• **Input for this task**
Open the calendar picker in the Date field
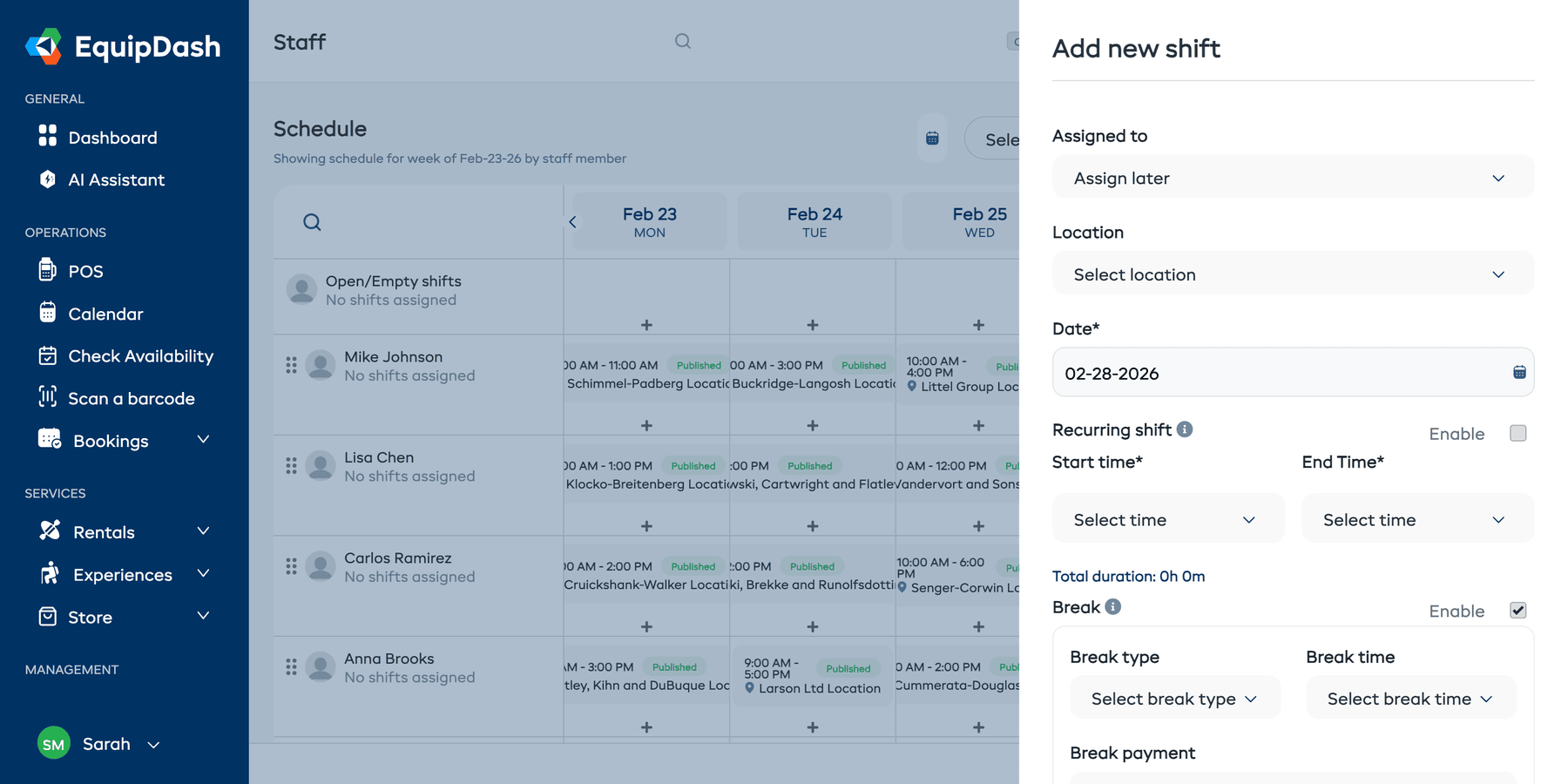1568x784 pixels. click(x=1520, y=372)
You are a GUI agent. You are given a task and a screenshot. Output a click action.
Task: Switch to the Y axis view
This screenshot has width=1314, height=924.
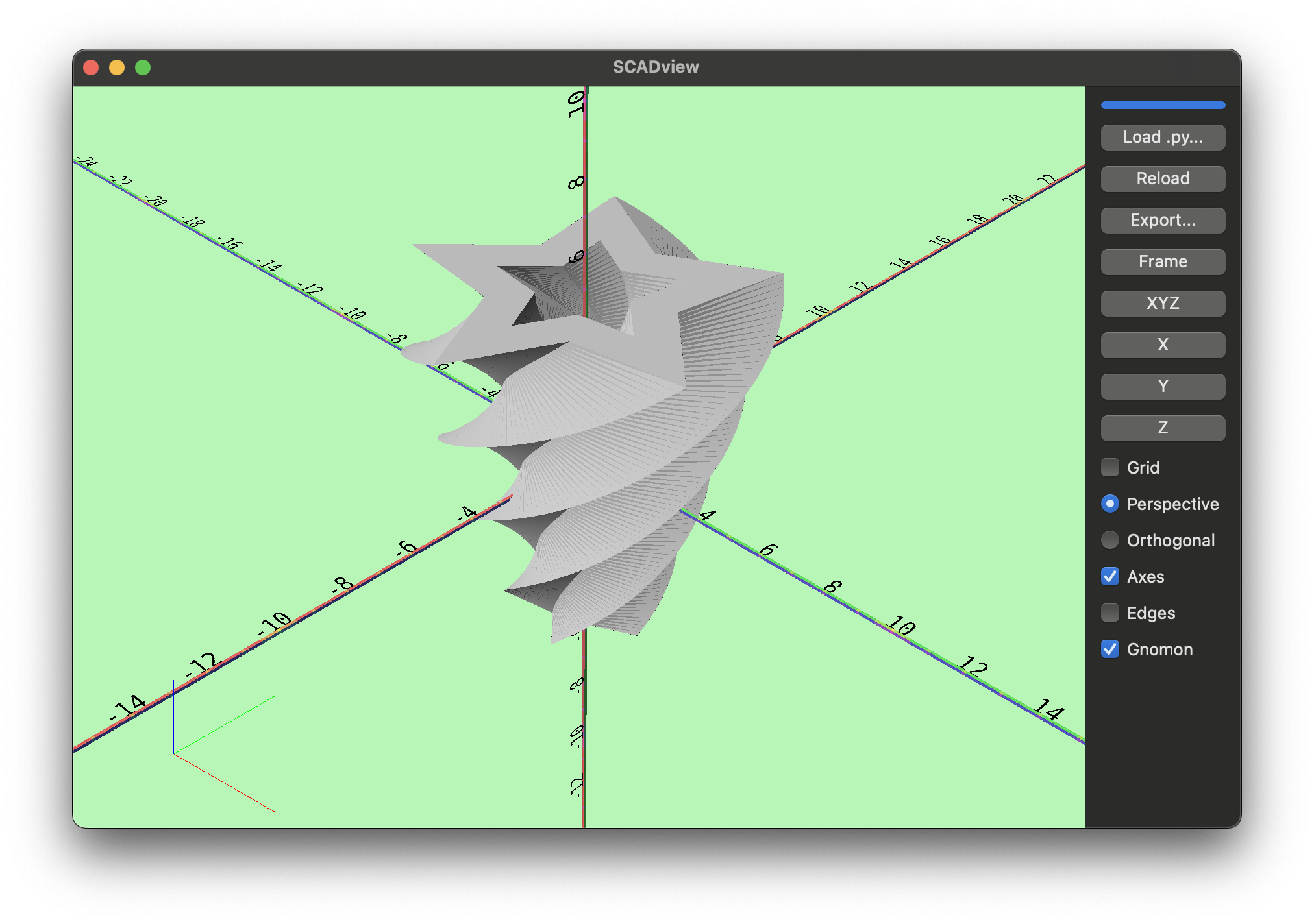pyautogui.click(x=1162, y=386)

• **What needs to be done**
Reproduce exactly the lines from the one containing "You are a GUI" through the last line of the records, both included, leaving out every picture.

• **Result of the task**
You are a GUI agent. You are given a task and a screenshot. Output a click action.
Task: Switch to the Y axis view
This screenshot has width=1314, height=924.
pyautogui.click(x=1162, y=386)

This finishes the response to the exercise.